月の光 澄みわたる 10月
―Moonlight enters our minds, and we are purified.―
私は田舎に住んでいる。どれほどの田舎かというと、アスファルトの絶対的な量が少なく、航空写真を見てもあたり一面ほぼ山で、広範囲にわたって緑色が広がっている。それに加え、海が近くにあるので、高台から見渡す景色は風光明媚極まりないといったところ。そのおかげ(?)もあり、とても空気が澄んでいて、夜、満月の前後1週間でも月光浴ができるほどである。懐中電灯など、月夜に提灯なのだ。
最近、その月光浴が美容法として注目されている。かのクレオパトラも美しい肌を作るために行っていたらしい。太陽の光には、不安感や憂鬱な気分を解消する働きがあるといわれているが、月の光にも何かしらの浄化作用があるのであろう。

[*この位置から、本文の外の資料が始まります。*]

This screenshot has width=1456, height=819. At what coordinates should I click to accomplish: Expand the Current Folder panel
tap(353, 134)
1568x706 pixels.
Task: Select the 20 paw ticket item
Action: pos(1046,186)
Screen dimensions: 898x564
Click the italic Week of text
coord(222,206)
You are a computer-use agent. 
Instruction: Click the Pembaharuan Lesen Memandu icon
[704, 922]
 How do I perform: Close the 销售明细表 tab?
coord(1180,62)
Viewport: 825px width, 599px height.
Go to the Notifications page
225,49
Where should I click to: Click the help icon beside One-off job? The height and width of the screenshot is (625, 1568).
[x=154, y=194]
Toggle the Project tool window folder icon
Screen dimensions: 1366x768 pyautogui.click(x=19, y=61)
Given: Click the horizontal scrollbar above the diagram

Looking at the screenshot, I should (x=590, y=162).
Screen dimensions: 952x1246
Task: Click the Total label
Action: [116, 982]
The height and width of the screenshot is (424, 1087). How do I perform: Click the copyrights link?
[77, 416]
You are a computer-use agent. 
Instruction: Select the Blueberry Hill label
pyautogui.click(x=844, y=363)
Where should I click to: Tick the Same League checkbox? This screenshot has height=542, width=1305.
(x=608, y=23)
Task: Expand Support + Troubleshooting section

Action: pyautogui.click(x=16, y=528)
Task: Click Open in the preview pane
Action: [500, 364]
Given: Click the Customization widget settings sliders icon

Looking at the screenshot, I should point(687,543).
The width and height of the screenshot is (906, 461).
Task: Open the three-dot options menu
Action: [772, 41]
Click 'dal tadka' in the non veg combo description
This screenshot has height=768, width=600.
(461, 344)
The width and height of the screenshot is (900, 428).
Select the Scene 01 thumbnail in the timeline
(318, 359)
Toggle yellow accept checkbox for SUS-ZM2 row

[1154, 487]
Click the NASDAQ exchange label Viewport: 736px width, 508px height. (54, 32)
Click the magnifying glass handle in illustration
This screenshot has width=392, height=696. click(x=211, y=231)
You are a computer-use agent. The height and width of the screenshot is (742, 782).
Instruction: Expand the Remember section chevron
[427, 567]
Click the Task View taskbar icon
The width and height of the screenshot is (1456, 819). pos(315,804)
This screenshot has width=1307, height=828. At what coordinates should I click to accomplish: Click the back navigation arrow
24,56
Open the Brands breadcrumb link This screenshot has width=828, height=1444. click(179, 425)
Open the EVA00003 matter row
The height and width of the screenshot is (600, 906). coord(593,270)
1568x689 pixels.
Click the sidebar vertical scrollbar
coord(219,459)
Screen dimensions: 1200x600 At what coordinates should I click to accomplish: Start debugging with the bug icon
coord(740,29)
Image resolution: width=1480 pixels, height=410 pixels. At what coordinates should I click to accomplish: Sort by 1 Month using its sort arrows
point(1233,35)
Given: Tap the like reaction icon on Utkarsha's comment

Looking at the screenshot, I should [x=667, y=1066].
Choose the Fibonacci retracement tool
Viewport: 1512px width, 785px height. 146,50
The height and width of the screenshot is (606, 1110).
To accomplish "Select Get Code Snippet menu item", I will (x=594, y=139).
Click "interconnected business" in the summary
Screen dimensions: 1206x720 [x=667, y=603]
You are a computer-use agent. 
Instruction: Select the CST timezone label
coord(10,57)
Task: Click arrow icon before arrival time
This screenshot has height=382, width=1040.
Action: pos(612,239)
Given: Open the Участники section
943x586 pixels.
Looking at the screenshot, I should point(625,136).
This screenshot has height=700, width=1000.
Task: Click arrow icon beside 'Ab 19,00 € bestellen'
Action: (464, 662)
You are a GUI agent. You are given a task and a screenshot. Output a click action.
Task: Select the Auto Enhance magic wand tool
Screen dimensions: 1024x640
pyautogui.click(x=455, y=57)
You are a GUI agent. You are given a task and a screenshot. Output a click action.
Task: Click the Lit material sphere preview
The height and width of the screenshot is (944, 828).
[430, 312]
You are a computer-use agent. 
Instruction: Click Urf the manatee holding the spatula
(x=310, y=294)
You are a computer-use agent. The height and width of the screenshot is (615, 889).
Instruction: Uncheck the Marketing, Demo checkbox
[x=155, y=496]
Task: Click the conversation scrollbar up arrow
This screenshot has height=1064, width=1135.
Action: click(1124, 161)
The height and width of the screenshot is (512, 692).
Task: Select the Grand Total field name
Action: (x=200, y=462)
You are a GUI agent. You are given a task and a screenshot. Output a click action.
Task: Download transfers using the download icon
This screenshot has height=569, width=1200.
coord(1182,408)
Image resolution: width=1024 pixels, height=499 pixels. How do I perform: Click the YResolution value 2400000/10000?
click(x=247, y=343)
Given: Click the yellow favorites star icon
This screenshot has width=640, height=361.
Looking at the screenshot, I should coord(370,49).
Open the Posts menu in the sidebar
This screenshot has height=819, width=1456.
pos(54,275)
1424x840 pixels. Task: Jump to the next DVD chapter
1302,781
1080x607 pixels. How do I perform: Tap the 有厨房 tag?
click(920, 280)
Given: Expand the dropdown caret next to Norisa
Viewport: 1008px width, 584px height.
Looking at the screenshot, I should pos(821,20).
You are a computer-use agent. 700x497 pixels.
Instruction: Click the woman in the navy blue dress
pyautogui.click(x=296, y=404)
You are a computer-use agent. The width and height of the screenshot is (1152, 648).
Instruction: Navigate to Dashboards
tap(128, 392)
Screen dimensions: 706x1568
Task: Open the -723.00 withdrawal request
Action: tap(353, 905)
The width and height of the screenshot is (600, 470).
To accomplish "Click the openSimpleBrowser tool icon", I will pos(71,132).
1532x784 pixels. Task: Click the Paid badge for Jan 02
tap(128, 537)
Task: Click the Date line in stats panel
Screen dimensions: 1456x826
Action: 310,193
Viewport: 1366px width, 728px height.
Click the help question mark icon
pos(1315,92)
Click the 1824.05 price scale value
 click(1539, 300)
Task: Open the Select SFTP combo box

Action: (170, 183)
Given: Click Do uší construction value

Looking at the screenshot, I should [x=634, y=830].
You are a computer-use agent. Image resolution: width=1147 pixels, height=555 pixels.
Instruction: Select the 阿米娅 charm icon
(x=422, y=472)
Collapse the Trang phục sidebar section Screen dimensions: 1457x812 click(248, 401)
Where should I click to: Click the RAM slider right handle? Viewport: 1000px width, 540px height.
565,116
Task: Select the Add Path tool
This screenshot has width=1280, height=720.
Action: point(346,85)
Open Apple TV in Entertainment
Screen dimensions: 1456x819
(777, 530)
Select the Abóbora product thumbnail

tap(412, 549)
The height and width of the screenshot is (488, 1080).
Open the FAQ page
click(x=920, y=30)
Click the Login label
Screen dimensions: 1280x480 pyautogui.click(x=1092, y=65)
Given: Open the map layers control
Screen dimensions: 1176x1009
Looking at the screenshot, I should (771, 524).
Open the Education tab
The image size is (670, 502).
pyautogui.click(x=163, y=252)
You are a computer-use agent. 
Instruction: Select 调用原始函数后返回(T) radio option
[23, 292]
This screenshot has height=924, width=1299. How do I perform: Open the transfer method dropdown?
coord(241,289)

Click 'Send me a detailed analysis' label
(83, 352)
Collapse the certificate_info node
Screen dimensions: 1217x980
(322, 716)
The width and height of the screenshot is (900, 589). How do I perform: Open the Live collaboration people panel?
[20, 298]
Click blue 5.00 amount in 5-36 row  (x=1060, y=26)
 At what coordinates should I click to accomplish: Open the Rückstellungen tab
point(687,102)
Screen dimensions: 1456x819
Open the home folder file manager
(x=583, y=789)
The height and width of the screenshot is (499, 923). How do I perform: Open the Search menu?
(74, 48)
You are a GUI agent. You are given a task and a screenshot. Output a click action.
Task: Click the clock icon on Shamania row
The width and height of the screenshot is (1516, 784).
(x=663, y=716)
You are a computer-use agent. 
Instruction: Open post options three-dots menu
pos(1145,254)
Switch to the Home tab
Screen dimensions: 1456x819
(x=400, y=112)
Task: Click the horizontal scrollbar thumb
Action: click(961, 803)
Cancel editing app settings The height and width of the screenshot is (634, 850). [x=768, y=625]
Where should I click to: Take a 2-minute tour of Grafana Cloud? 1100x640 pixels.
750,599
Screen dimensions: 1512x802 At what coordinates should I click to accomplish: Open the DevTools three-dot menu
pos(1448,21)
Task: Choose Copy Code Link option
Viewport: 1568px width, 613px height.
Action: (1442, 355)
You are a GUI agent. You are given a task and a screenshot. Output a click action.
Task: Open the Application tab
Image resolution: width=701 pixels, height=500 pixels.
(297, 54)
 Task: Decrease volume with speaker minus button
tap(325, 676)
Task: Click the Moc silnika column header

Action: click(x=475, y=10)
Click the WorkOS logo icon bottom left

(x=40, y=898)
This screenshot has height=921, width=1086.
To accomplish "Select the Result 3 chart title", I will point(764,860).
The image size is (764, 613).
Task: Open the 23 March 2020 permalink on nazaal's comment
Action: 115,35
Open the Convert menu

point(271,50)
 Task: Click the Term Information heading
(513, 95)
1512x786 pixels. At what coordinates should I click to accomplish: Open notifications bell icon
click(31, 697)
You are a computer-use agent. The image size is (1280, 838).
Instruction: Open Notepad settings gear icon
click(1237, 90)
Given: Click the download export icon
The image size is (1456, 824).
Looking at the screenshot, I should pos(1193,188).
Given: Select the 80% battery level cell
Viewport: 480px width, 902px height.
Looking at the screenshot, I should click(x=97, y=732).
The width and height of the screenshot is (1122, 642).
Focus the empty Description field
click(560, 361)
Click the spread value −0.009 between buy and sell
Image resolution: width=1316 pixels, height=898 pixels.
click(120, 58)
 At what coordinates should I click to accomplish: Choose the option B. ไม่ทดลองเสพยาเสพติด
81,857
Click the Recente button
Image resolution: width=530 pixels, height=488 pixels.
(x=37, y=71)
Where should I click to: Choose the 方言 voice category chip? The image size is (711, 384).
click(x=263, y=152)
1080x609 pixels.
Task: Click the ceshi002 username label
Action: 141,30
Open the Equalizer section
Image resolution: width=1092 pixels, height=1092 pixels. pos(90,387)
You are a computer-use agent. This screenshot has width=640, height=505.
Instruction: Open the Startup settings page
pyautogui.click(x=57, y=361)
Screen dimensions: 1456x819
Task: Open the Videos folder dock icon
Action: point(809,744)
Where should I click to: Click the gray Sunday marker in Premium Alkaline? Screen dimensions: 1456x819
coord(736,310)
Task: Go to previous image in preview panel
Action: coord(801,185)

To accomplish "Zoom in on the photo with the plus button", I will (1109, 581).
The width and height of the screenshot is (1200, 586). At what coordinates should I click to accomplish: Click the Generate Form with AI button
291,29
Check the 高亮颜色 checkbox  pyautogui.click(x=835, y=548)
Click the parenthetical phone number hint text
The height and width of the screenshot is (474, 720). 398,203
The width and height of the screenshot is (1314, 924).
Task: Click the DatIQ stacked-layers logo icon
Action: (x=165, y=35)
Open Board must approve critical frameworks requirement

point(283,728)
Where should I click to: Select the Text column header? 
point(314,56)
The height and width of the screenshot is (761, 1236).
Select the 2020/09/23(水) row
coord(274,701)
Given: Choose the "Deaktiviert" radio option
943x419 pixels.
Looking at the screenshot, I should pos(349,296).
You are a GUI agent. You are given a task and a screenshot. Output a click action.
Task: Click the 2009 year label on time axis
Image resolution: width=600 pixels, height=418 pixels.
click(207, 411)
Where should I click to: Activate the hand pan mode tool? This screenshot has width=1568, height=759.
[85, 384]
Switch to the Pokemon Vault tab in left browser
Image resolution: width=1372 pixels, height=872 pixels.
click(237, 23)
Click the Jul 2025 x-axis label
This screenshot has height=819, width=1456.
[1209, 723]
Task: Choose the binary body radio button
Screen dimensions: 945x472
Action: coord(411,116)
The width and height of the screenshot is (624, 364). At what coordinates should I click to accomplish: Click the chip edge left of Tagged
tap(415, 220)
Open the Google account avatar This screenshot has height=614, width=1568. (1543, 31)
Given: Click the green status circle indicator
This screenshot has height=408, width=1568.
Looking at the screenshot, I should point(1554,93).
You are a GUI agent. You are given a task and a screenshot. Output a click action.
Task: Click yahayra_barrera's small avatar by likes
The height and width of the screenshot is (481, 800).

月の光といえば、小学生の頃を思い出す。夏休みの宿題で、新聞の、その日の月の満ち欠けが載っている部分を毎日切り取り、紙に張り付けるというものがあった。当時の私でも、月が満ち欠けすることは知っていたので、「何故、先生はこんなことをさせるのだろう」と幼心に思ったが、先生は、月が約1カ月で地球の周りを1周することを観察させながら、地球の自転と公転を目の当たりにさせようということだったのであろう。
初めは、単に作業としてそれをこなす日々だったが、だんだんとそれが楽しくなり、切り抜きが溜まっていくにつれて、早く完成させたいという気持ちがしだいに増えていった。私は月に1回訪れる満月よりも、月が見えない新月がかっこいいと思っていて、それを切り取る日が来るのを待ち遠しく思い、夜ベランダに出て、その日が来るのを今か今かと待ち続け、月の観察という名の「月光浴」を楽しんでいたのを今でも鮮明に憶えている。
浄土門に帰依している今では、「光」といえば「阿弥陀如来の光明」である。月は自ら光を発することはできないが、太陽の光を反射させ、我々のもとへ柔らかい光を届け続けてくれている。ただひらすら他者に与える存在であり、究極の利他行といえよう。つまり、「月の光」は、慈悲そのものである。太陽は直視できないが、月は眺め続けることができる。慈悲を「みる」ことができるのだ。そして慈悲を感じることで、我々の心の中が輝いてくるのである。
「太陽」が人間の表面を表すとするならば、「月」は人間の内側を表すといえよう。与え続けてくれる存在に身を委ね、それに気付ける心こそが、仏になる教えそのものなのである。